# Accelerating a Hugging Face Gemma model finetuning with Transformer Engine

In the previous [tutorial](../te_llama/tutorial_accelerate_hf_llama_finetuning_with_te.ipynb), we demonstrated how to accelerate HF Llama models using the Transformer Engine library. We replaced `LlamaDecoderLayer` with `TransformerLayer` from the Transformer Engine, achieving a speedup. Furthermore, we conducted the finetuning in FP8 precision, which yielded an additional speedup.

Now, we will undertake a similar enhancement for the Google's [Gemma](https://blog.google/technology/developers/gemma-open-models/) model.
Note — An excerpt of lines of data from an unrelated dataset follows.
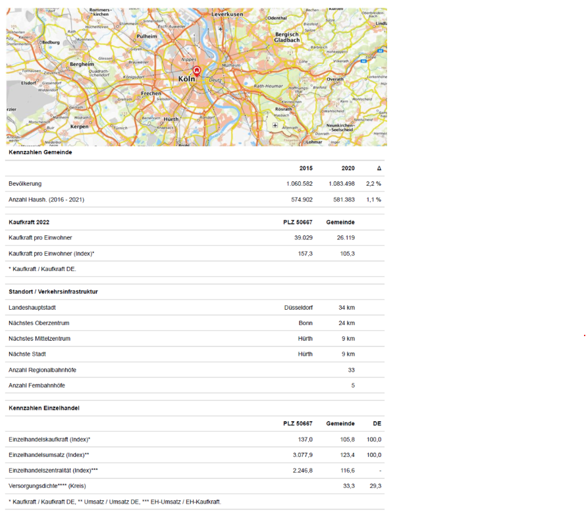Click Düsseldorf in the Landeshauptstadt row
The height and width of the screenshot is (524, 586).
[x=298, y=308]
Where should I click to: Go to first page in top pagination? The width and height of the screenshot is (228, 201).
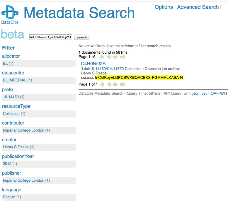pyautogui.click(x=102, y=57)
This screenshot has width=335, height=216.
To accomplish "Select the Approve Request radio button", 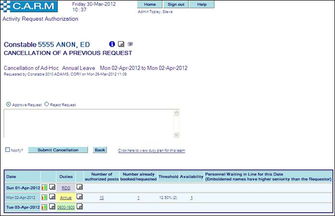I will coord(7,105).
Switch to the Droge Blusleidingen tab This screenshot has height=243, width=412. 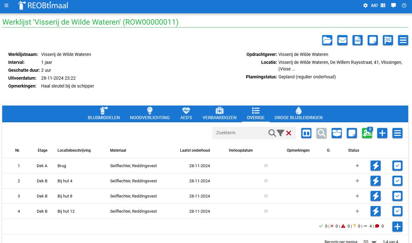pos(298,114)
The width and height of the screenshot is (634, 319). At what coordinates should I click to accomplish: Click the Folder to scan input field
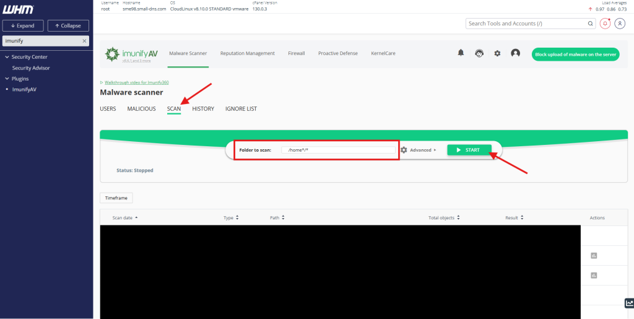[338, 150]
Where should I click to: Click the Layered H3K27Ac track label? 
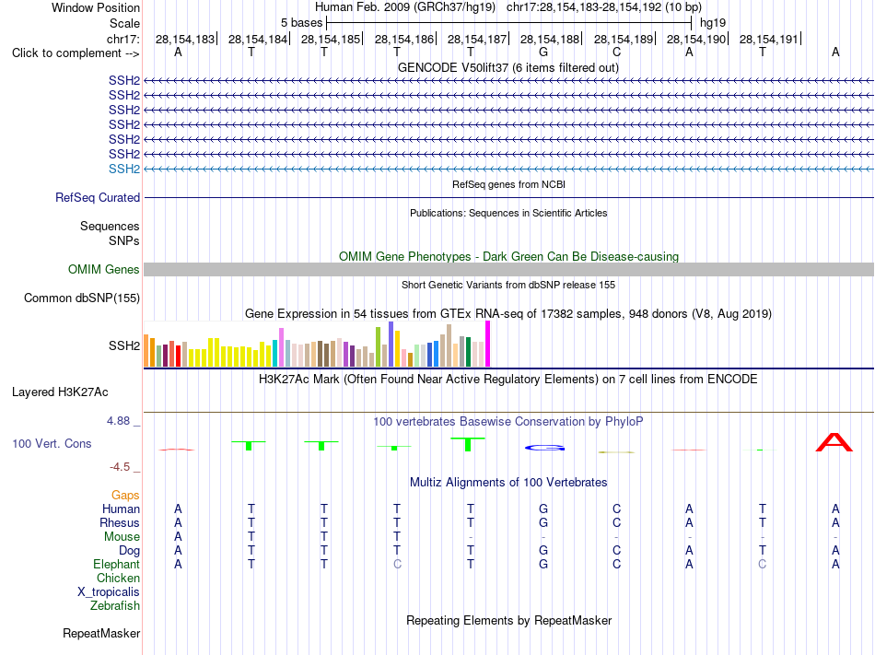pyautogui.click(x=60, y=392)
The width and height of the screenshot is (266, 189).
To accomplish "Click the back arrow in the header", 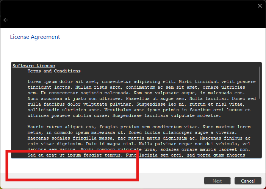I will coord(6,20).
## Dependencies for this tutorial

Following files and media are necessary to effectively run this tutorial:

1. `te_gemma.py`
    - This file contains the code to load a Hugging Face Gemma checkpoint in Transformer Engine's `TransformerLayer` instead of Hugging Face's `GemmaDecoderLayer`. This is used in the following two sections of the tutorial - "Improvement 1" and "Improvement 2".
2. `utils.py`
    - This file contains the code related to dataloading, hyperparameters, setting up model/optimizers/accelerator, model training and other miscellaneous tasks like restarting the jupyter notebook from within the cell. 
3. `requirements.txt`
    - This file contains necessary Python packages for this tutorial.
4. `media/`
    - This directory contains the images used in the following tutorial.

In [None]:
%pip install -r requirements.txt

import torch
cudnn_version = torch.backends.cudnn.version()
assert cudnn_version >= 90100, "cuDNN version >= 9.1.0 is needed to run this tutorial."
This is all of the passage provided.